How many houses did the Illini build with all those bricks?

ugly game


----------



## Brian34Cook (Mar 26, 2003)

I'm sure it was more than those 36 awesome points..


----------



## aussiestatman (Dec 12, 2006)

*no player scored in double figures*

Illinois , ranked 19, shot at 29.4% today, high score was 9!
were they bad or was the defence that good?
has it happened very often before?


----------



## Brian34Cook (Mar 26, 2003)

*Re: no player scored in double figures*

They were bad.. couldnt hit ANYTHING.. it was bad and brutal to watch.. especially as an Illini fan.. I'd like to give the Gophers defense credit but I cant..


----------



## FSH (Aug 3, 2002)

God i just cant watch Syracuse play anymore...It embrassing we where playing great team ball at the start of the season but when we got into the top 10 it seems like the players just started playing for themself...Flynn seems like he is more into showing off more then anything there is no doubt in my mind that he goes pro after the year and Harris plays hard but he hurts us alot and i dont get why they dont keep feeding the ball into AO and Jackson god if they dont start playing as a team Syracuse will miss the toury again...This team shouldnt be in the top 25


----------



## bball2223 (Jul 21, 2006)

Well I guess we should be glad your not an ND fan, my god that would be a sight to see.


----------



## HB (May 1, 2004)

WTH some guy from Utah Valley scored 63 points on Thursday


----------



## bball2223 (Jul 21, 2006)

Damn I didn't see that, but thats crazy.


----------



## bball2223 (Jul 21, 2006)

DaJuan Blair has a double-double (or close to it) in the first 10 minutes of the game. He is dominating Harangody. Luke Zeller has made 5 3 pointers so far and we have made 7 (maybe 8?) 3's already as a team. ND leads Pitt early.


----------



## bball2223 (Jul 21, 2006)

Notre Dame leads at the half. This win would be huge, but i'm definitely not holding my breath. 
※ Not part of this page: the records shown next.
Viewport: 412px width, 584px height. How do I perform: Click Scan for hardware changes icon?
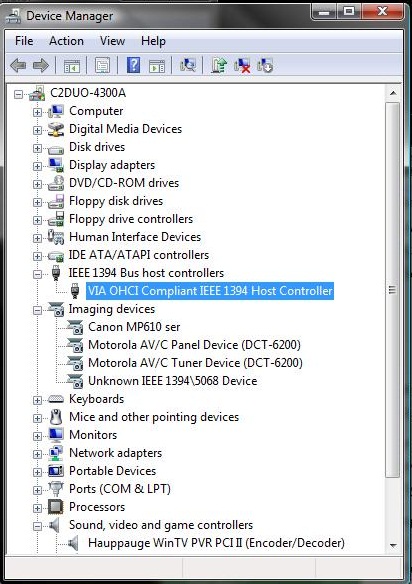pos(188,66)
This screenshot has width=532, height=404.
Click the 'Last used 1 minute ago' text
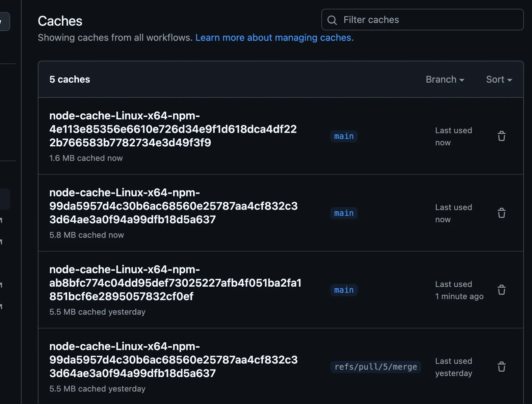tap(459, 290)
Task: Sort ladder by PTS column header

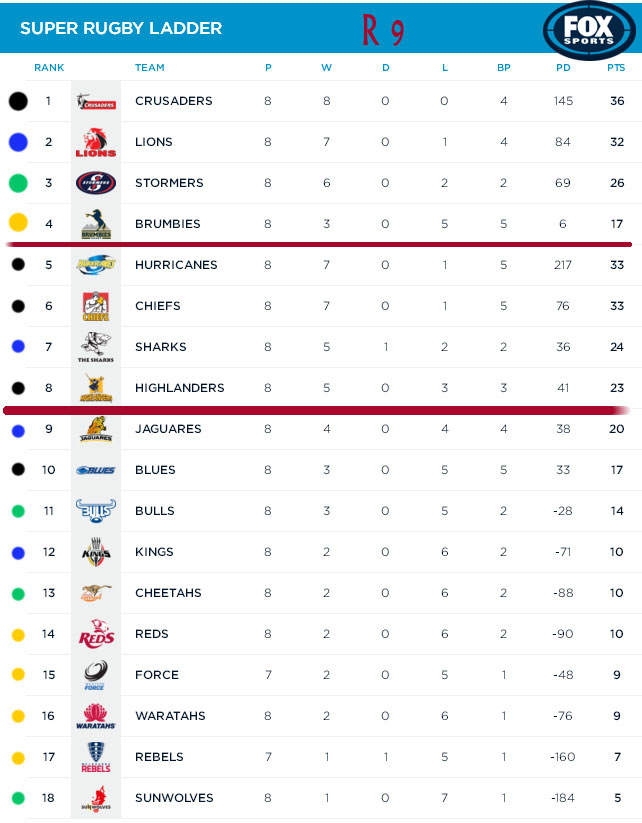Action: [616, 68]
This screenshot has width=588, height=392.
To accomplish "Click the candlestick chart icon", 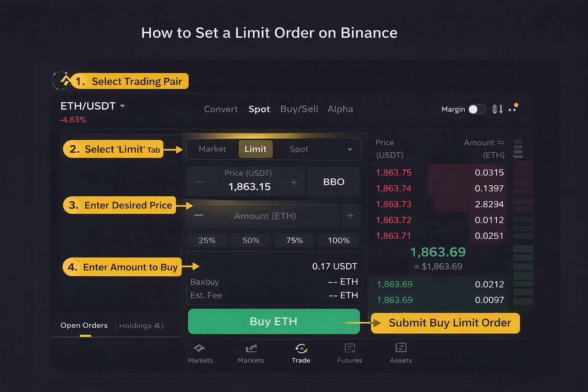I will pyautogui.click(x=497, y=109).
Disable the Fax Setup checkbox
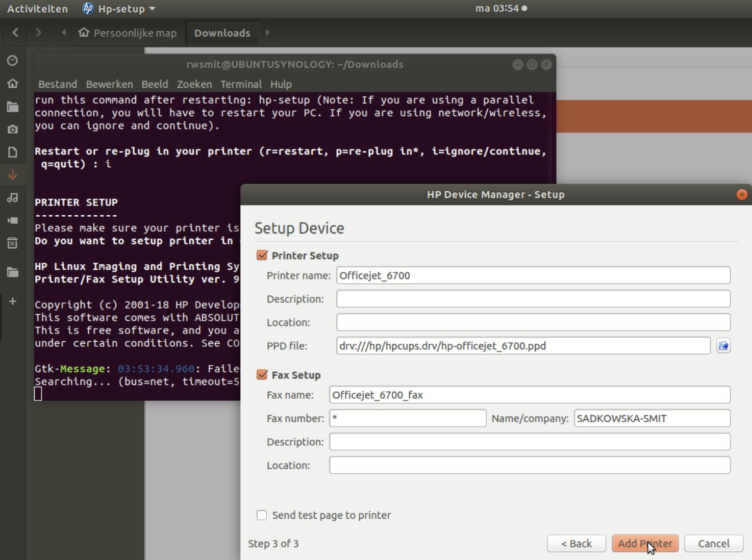 pos(262,375)
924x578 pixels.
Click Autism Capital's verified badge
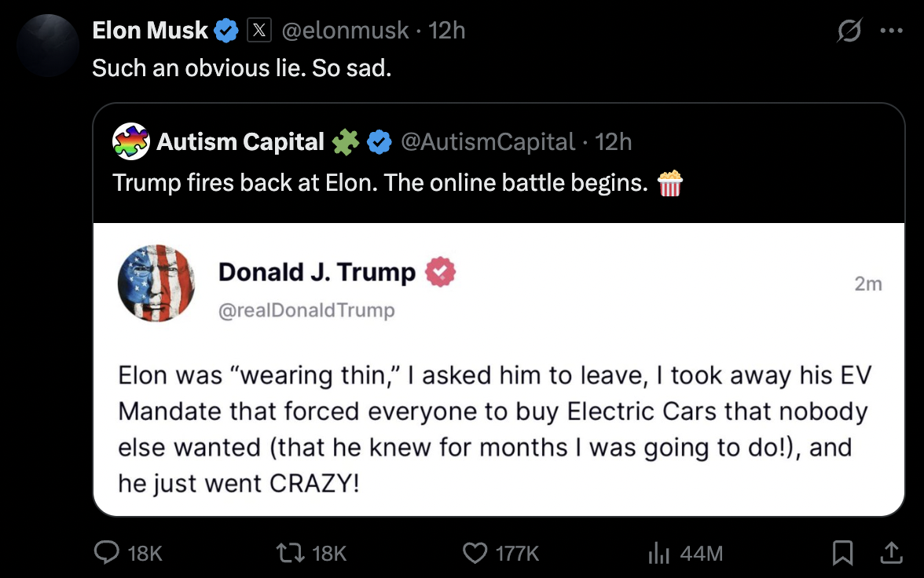coord(380,142)
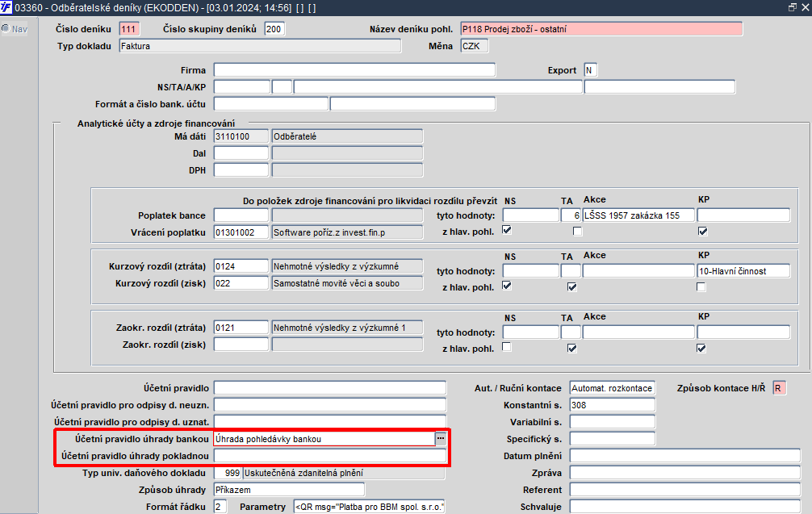Toggle NS checkbox in Poplatek bance section
812x514 pixels.
pos(507,230)
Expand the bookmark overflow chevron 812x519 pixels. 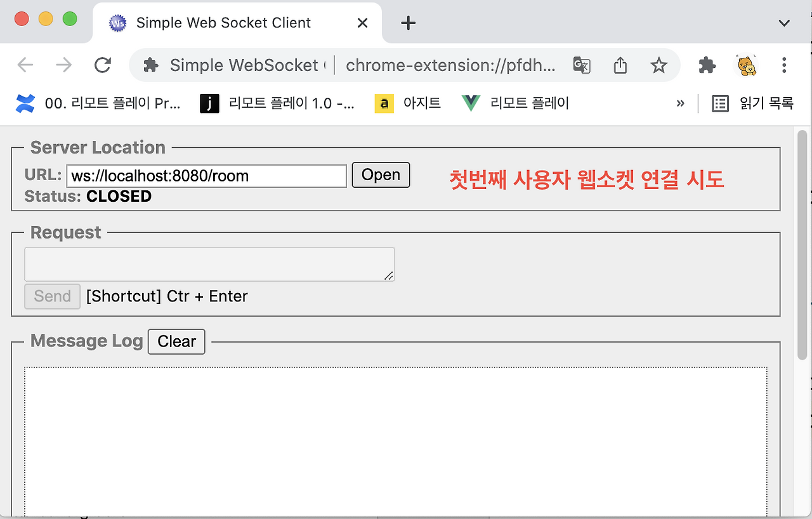click(x=681, y=103)
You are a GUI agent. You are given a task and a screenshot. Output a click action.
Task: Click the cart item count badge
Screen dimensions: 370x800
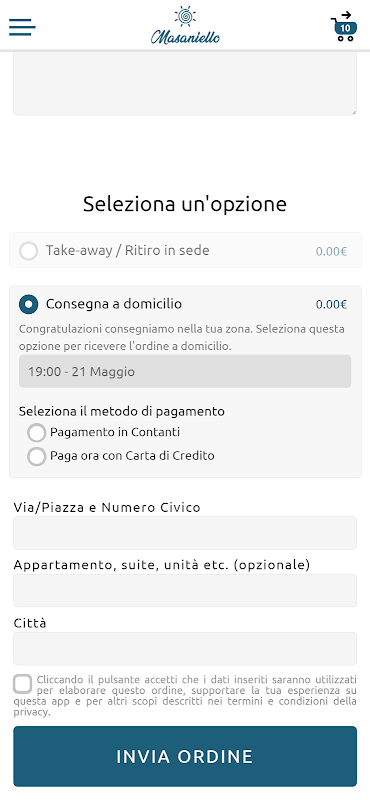[x=346, y=28]
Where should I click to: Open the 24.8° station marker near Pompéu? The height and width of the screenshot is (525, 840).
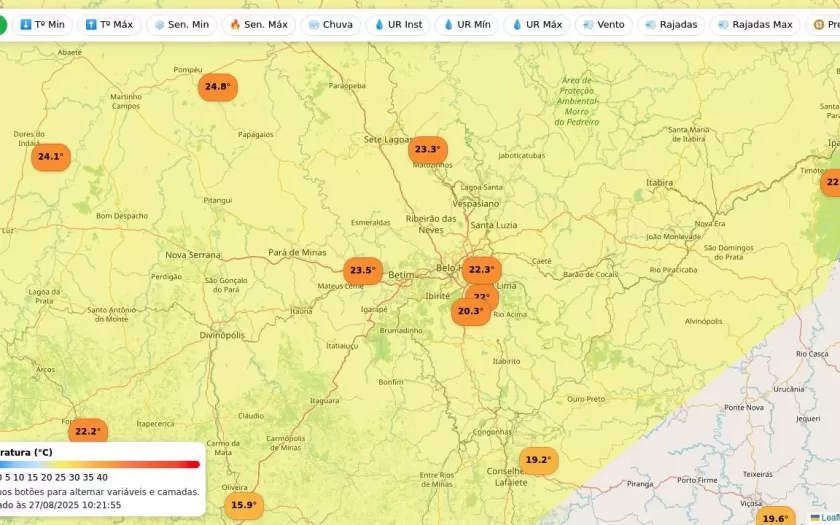[x=217, y=87]
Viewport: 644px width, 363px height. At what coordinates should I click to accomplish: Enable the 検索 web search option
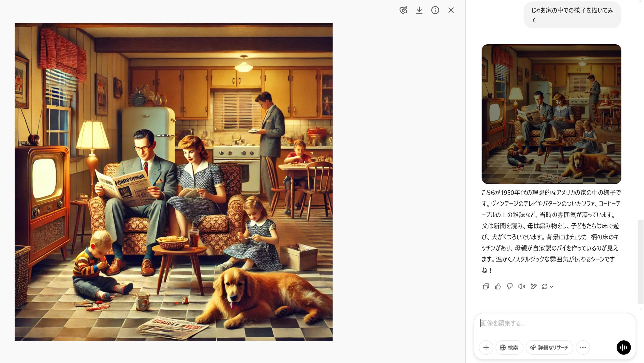tap(509, 348)
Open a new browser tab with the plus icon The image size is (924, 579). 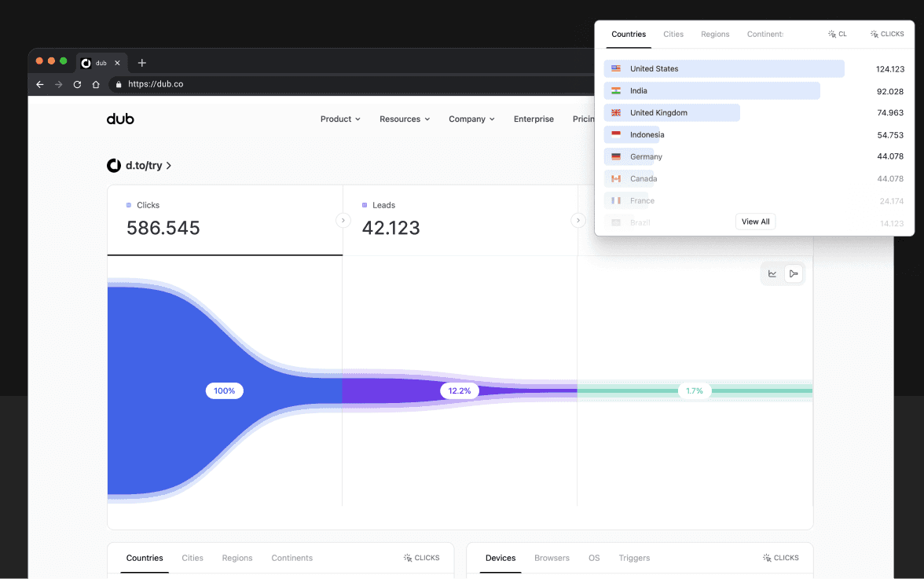(x=142, y=63)
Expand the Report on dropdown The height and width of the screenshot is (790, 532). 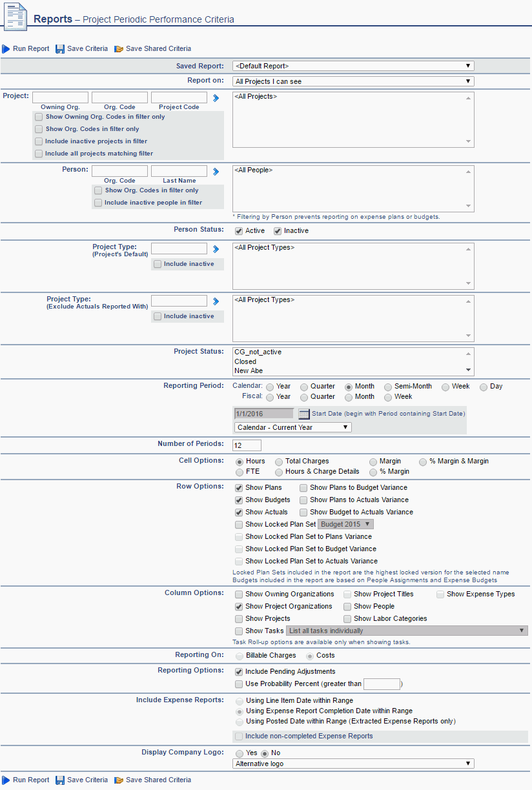pyautogui.click(x=353, y=82)
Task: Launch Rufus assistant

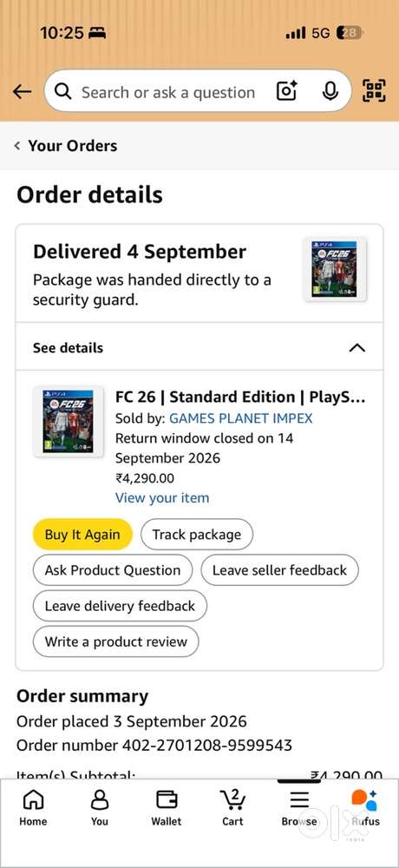Action: pyautogui.click(x=365, y=807)
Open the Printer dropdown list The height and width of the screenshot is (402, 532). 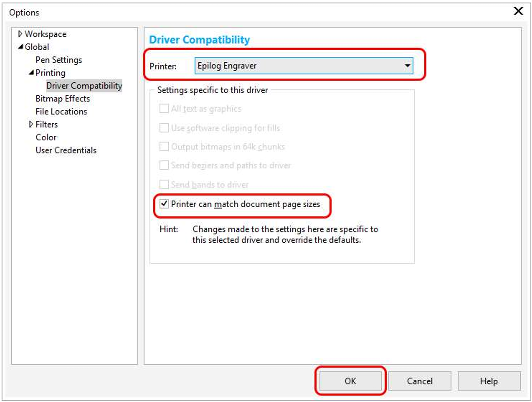(x=407, y=66)
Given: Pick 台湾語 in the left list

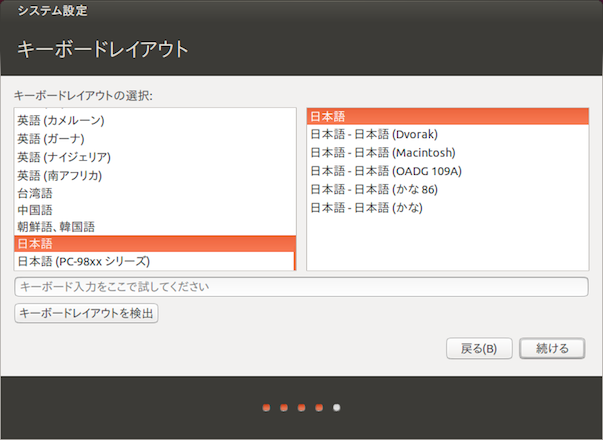Looking at the screenshot, I should (35, 192).
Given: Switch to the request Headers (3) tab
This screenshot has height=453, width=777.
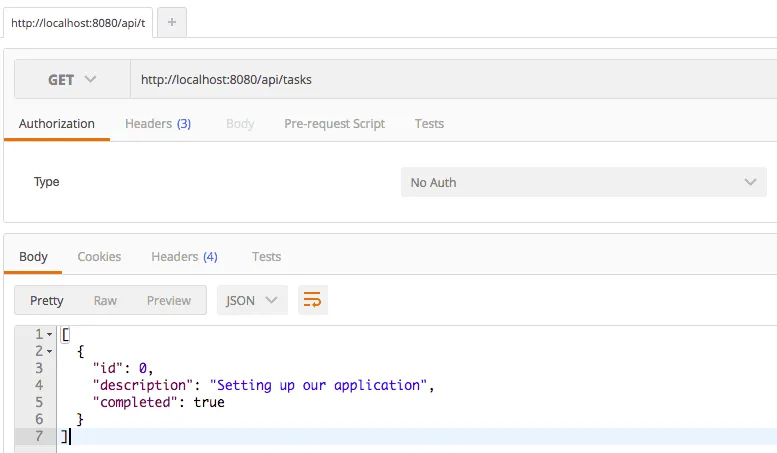Looking at the screenshot, I should pyautogui.click(x=157, y=124).
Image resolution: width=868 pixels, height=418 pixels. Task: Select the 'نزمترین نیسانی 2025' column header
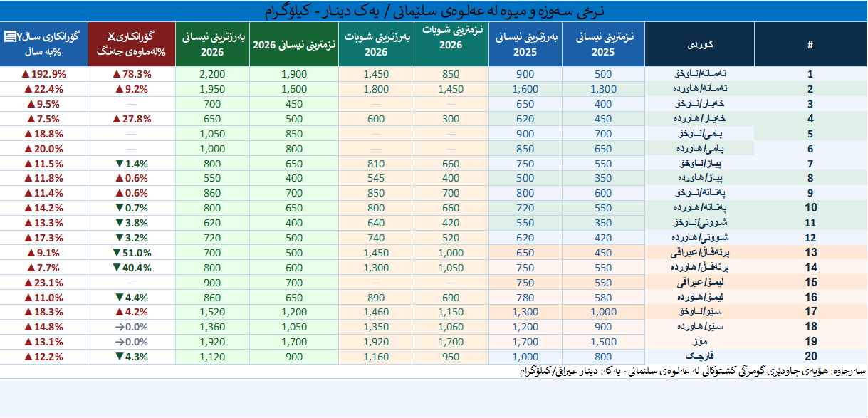[603, 44]
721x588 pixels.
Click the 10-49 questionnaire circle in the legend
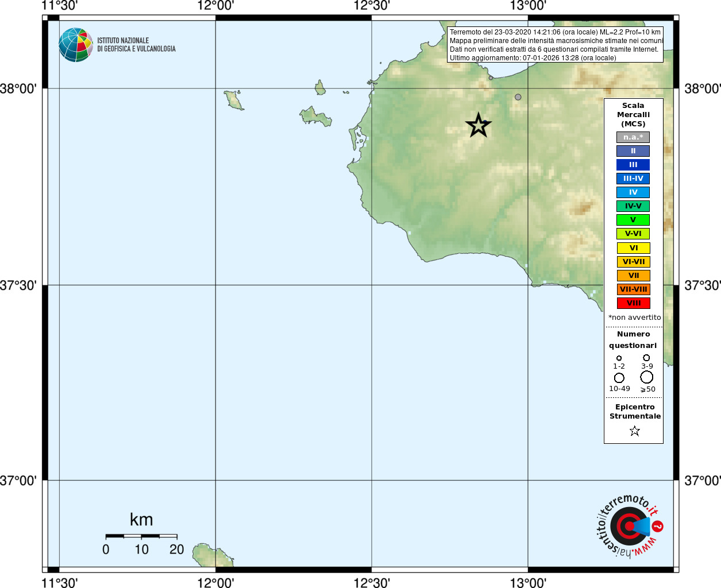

Am I the only one who would like to see a DaJuan Blair vs. Blake Griffin matchup? That would be a dandy of a matchup.


----------



## croco (Feb 14, 2005)

bball2223 said:


> Notre Dame leads at the half. This win would be huge, but i'm definitely not holding my breath.
> 
> 
> Am I the only one who would like to see a DaJuan Blair vs. Blake Griffin matchup? That would be a dandy of a matchup.


I would also like to see that.

Pittsburgh is dominating the second half, they are simply a much better and more balanced team.


----------



## croco (Feb 14, 2005)

Blair now with 21 points, 20 rebounds

Georgia Tech only down 2 against Wake with 7 minutes to go


----------



## Rather Unique (Aug 26, 2005)

Shumpert FTW!!!! 

Wake goes down to GT in the final seconds.


----------



## croco (Feb 14, 2005)

Georgia Tech with the huge upset, beats Wake 76-74. Alade Aminu, the brother of Al-Farouq, got the better this time  That is their first win in the ACC this season and they were 9-10 overall before the game.


----------



## HB (May 1, 2004)

Remember when I said GT was Wake-lite, well today's game was evidence of that. GT is talented but they cant seem to put it together and yes Gani Lawal is better than Alade Aminu


----------



## rocketeer (Oct 7, 2002)

bball2223 said:


> Am I the only one who would like to see a DaJuan Blair vs. Blake Griffin matchup? That would be a dandy of a matchup.


yeah that would be nice. the other day i was thinking about some teams i would love to see play each other this year. pitt/oklahoma(for the blair/griffin matchup) and louisville/duke(williams/clark against henderson/singler) were two of the first that came to mind.


----------



## Nimreitz (May 13, 2003)

Marquette beats Georgetown in a track meet. I have officially downed a pitcher of the Buzz Williams and Marquette Kool-Aid. I think they could go to the Final Four (they might have the best team chemistry short of North Carolina because everyone on the team has been there for 3 years at least) and Buzz Williams seems to actually know what he's doing out there. No offense to Crean, the guy always got his teams up for big games and played on emotions, but his players never improved from year to year, and he was a mediocre game coach at best. 

Dominic James is playing more minutes, but taking fewer shots; he's more of an emotional leader this year, which is what should be his role. Wes Matthews looks like a great scorer and the way he was outrunning the entire Georgetown team on one man fast breaks is sick. And finally, I think Jerel McNeal deserves to be a clear first round pick in the NBA, and I think he could have a long career as a starting shooting guard.

The Marquette team is so athletic it's almost unfair when they press, which they always do. The three starting guards are just about the 3 quickest guys in the Big East, plus Lazar Hayward. The press with James and McNeal is seriously UNFAIR. I'm loving this team. I guess it couldn't have come at a better time either, since I'm actually at Marquette and this is the worst Wisconsin team since Bo Ryan got here.


----------



## BlueBaron (May 11, 2003)

Kentucky drops one to South Carolina. That Downey kid for USC is the real deal. This makes 2 losses in a row for UK.


----------



## jvanbusk (Jun 9, 2002)

Jay Bilas: "Something needs to be done about Michigan" (In regards to the Manny inadvertent elbow in today's game)

Sorry your buddy was fired you ****ing tool.


----------



## bball2223 (Jul 21, 2006)

The SEC is weak. With florida's loss yet another week with no top 25 representatives.


----------



## BlueBaron (May 11, 2003)

Kentucky _was_ actually #24 in the AP poll.


----------